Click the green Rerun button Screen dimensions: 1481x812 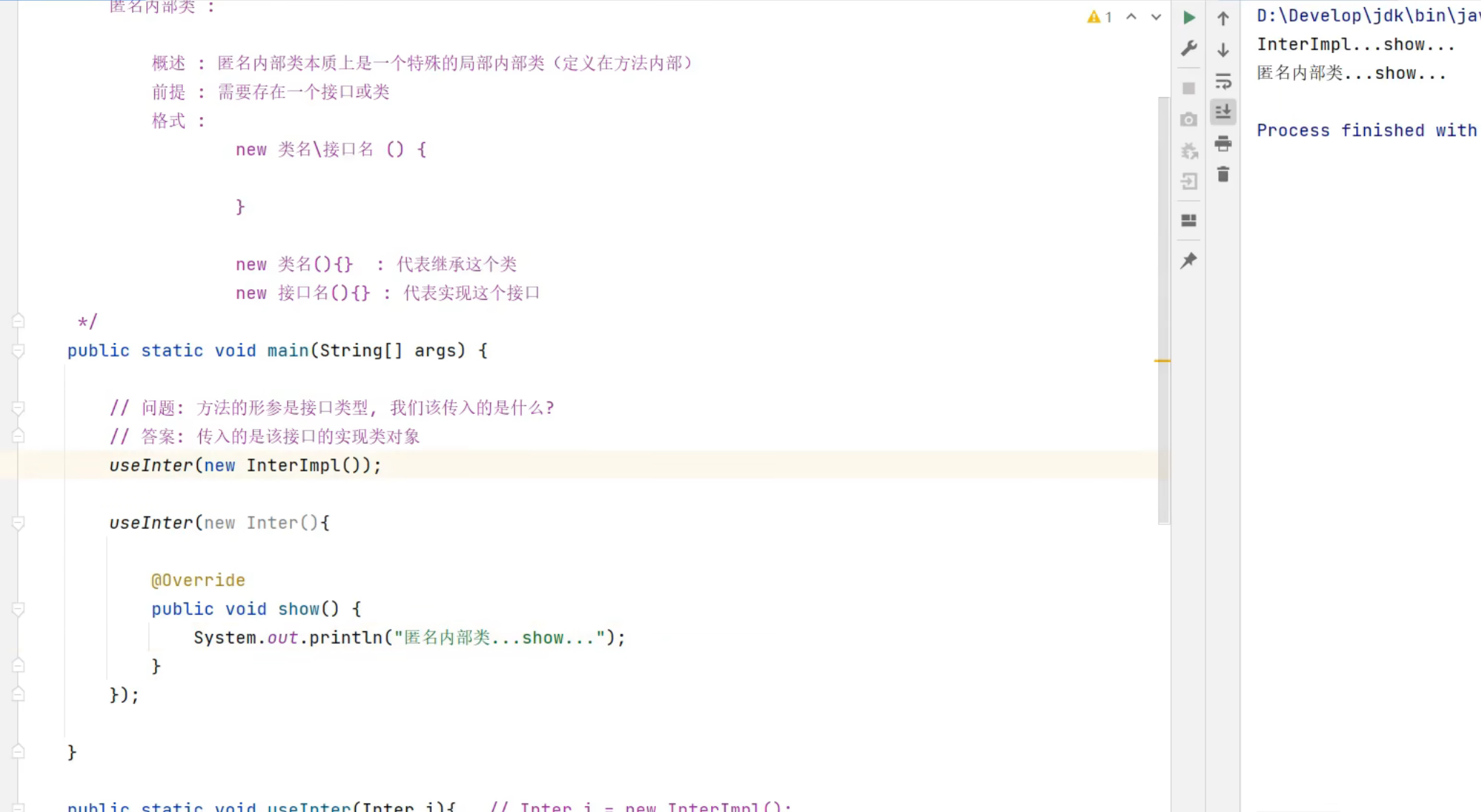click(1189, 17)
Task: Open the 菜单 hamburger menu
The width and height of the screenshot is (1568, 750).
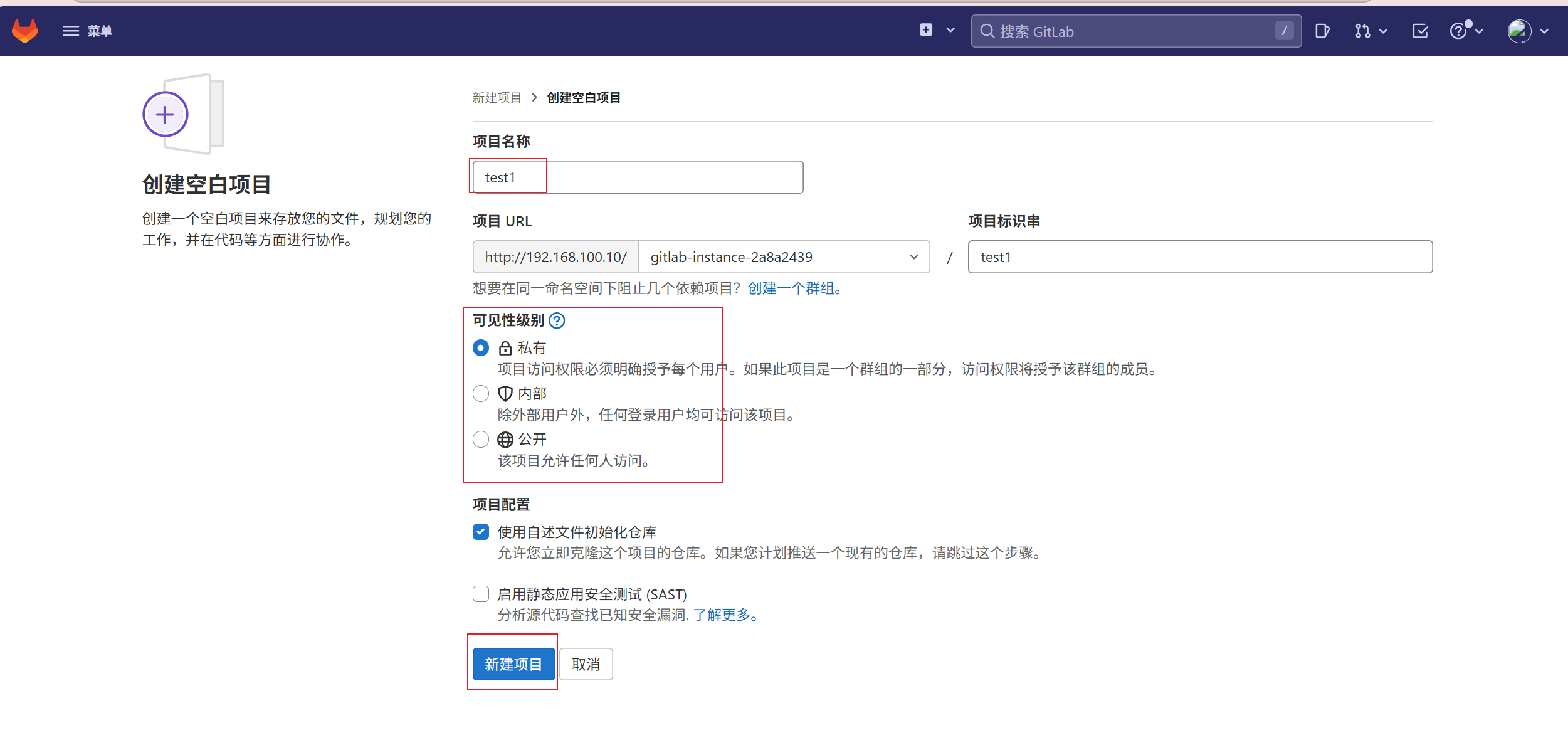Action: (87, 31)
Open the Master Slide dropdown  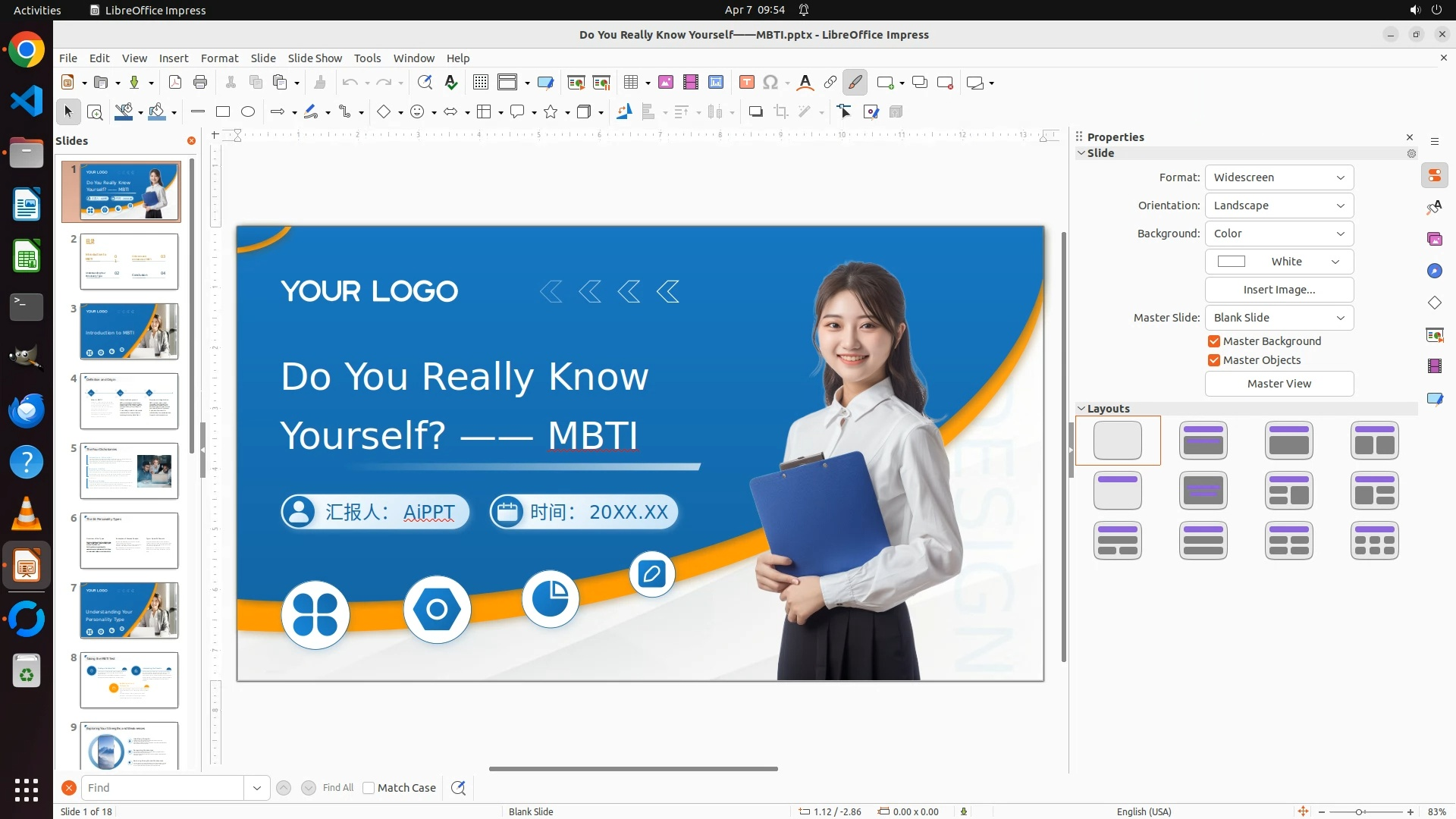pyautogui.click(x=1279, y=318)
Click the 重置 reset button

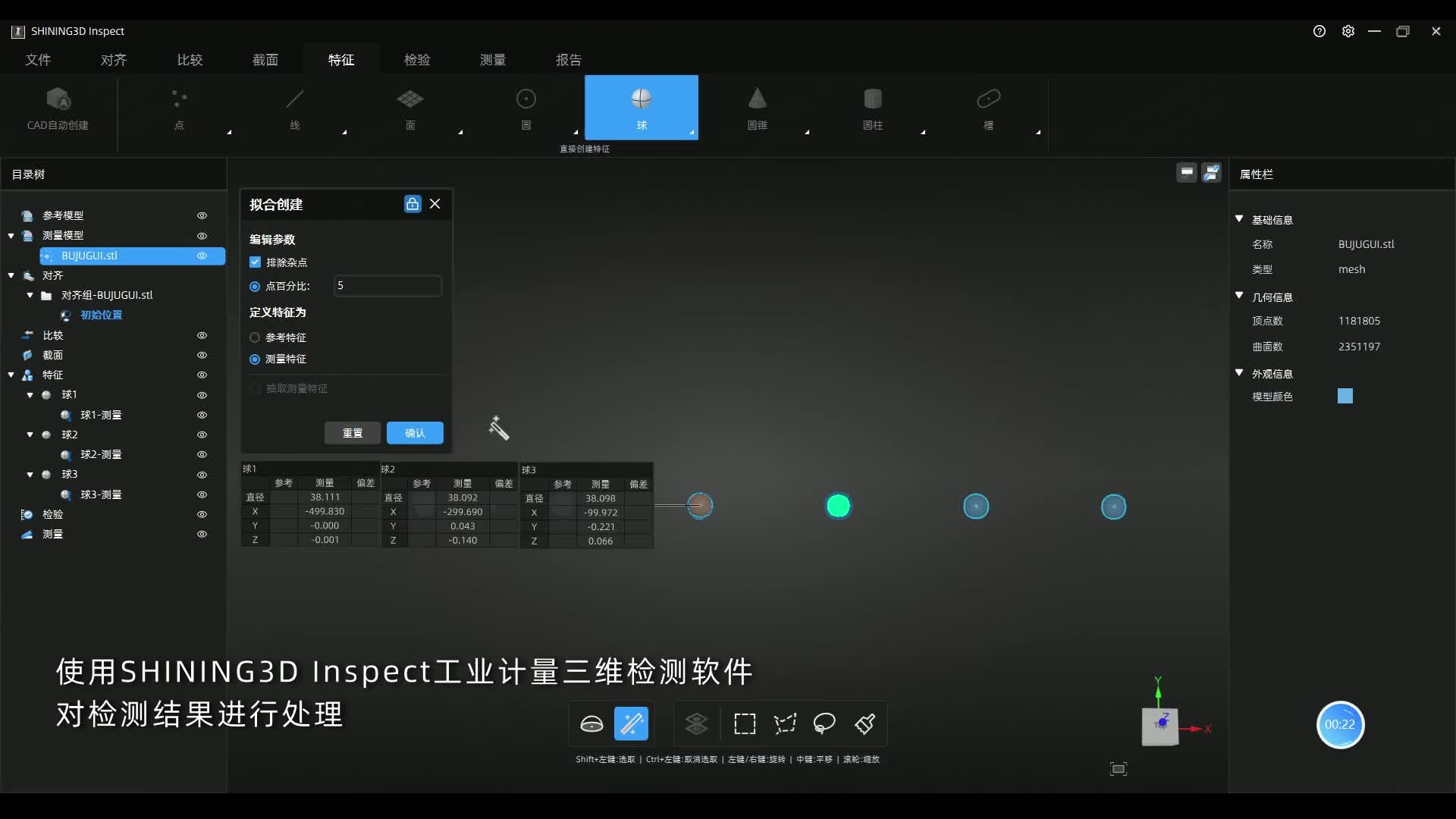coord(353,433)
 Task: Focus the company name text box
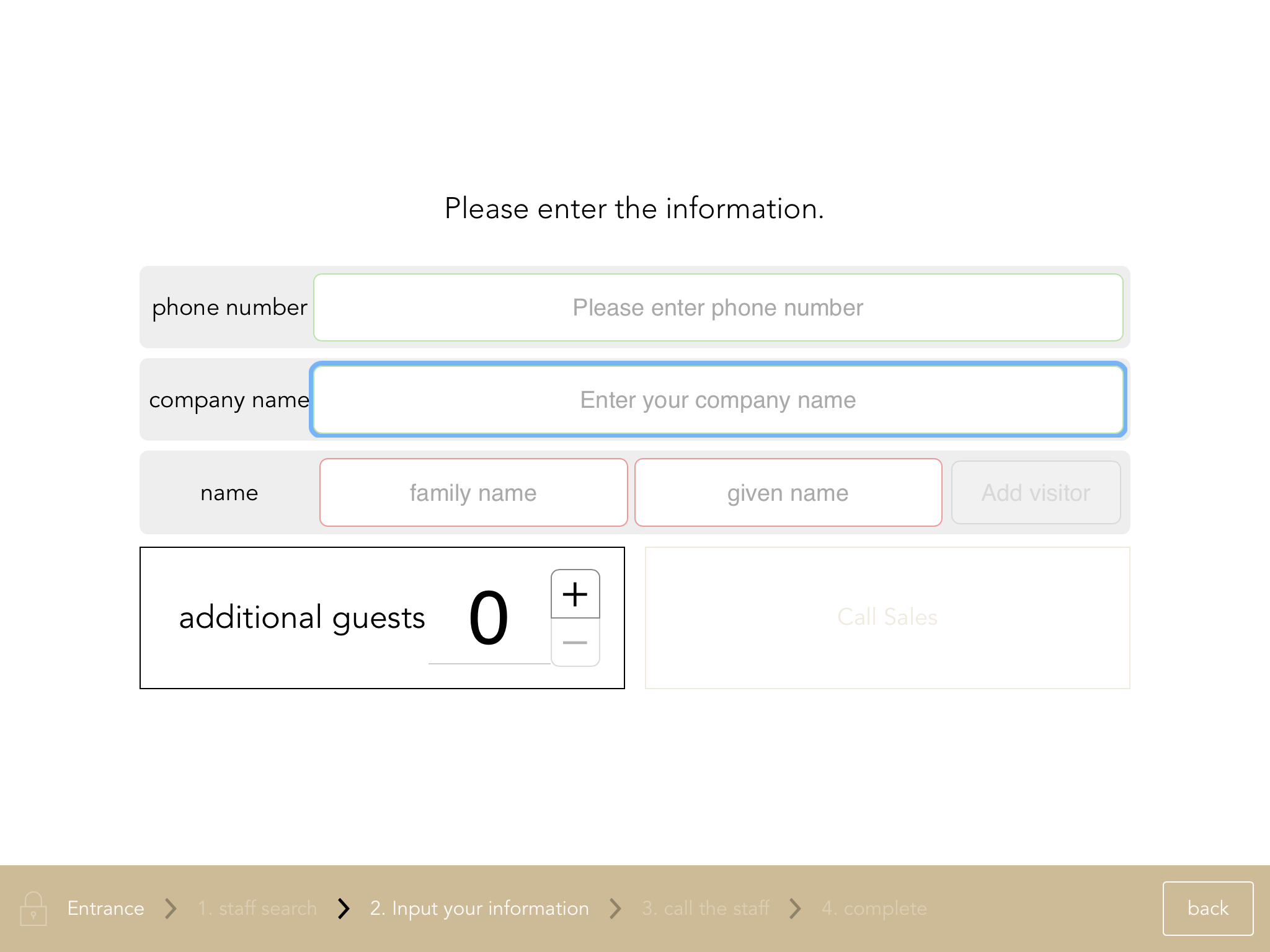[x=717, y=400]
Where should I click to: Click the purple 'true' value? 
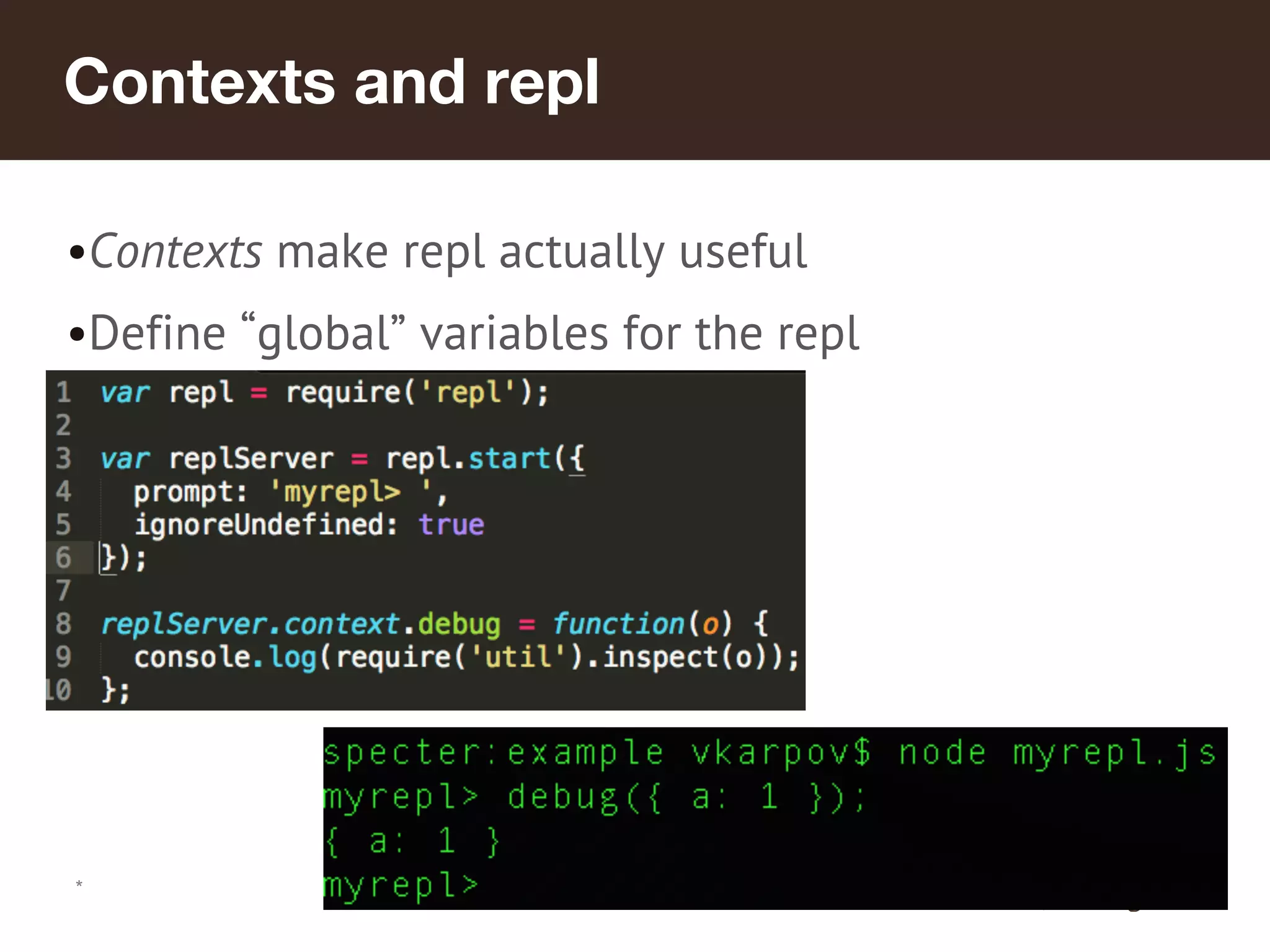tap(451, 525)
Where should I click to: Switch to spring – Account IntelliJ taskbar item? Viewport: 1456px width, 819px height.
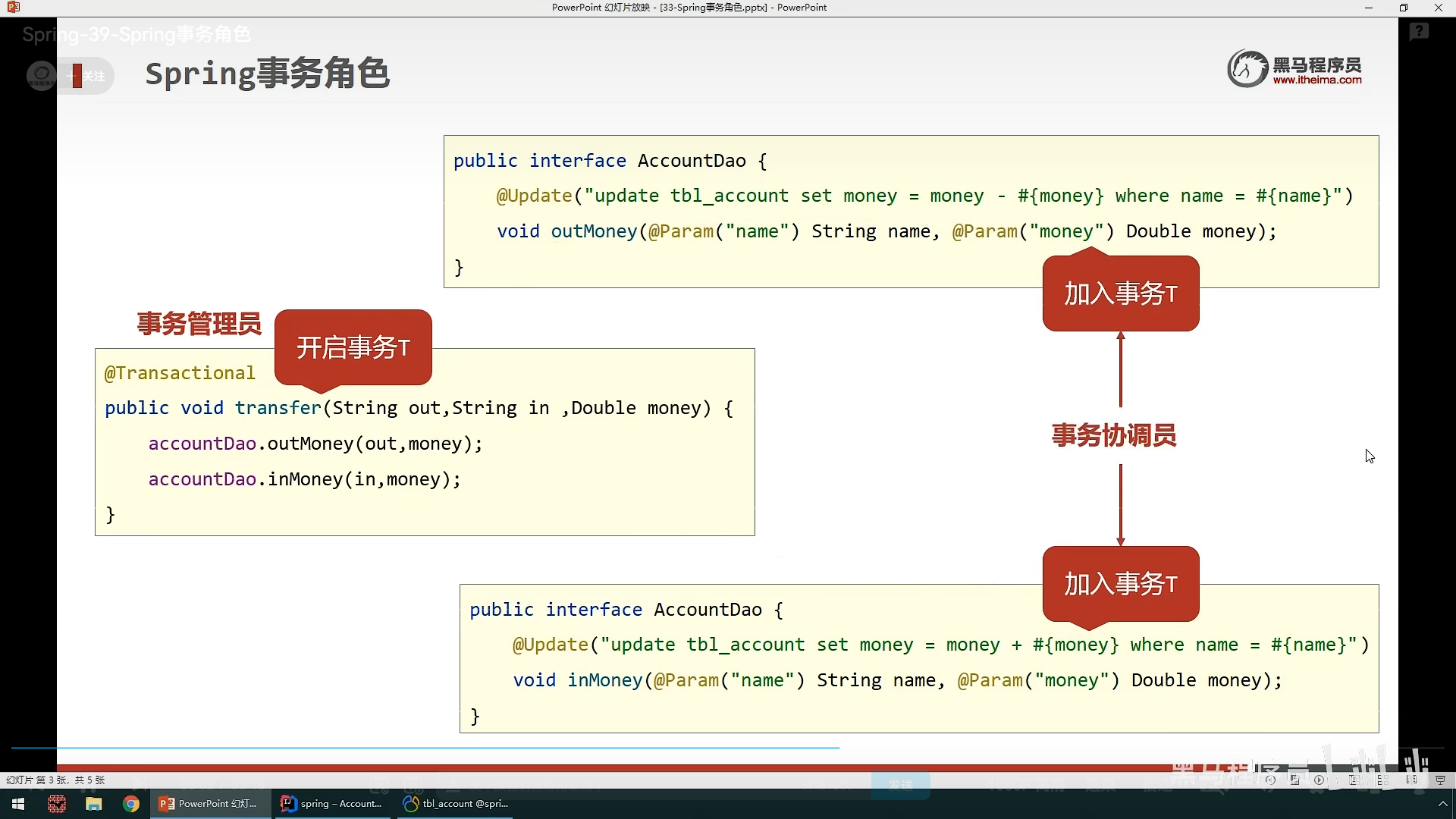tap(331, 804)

* [Work task] Reproduce word for word the lines from the line with "Where should I click to: Click" to the end of the entries above, both included, but leave the pictures out.

* [Result of the exercise]
Where should I click to: Click the purple 'true' value? 
tap(451, 525)
Where should I click to: Switch to spring – Account IntelliJ taskbar item? Viewport: 1456px width, 819px height.
tap(331, 804)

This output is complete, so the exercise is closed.